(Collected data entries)
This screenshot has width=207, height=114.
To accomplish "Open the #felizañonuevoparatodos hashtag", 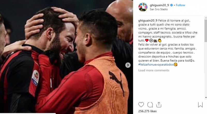I will click(x=156, y=64).
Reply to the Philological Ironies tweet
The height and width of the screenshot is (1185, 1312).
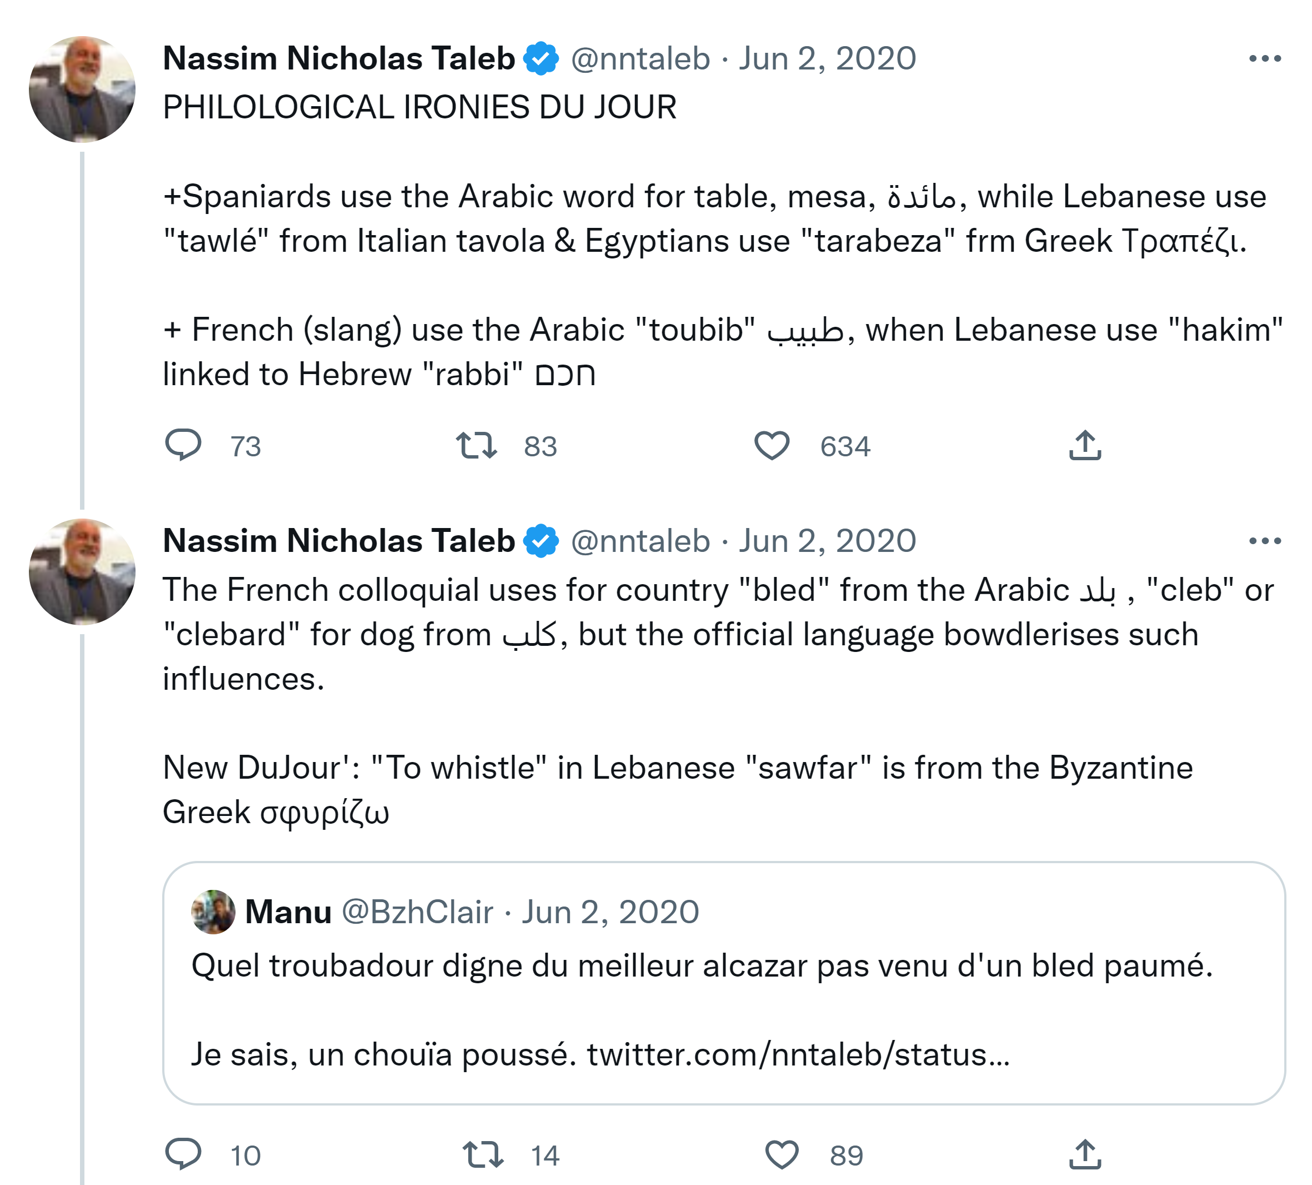184,445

Task statement – Give back, word for word, the lines from the line that contains "The height and" through the last line of the records, with no pictures and nothing else.

Answer for the task –
The height and width of the screenshot is (1185, 1312).
184,445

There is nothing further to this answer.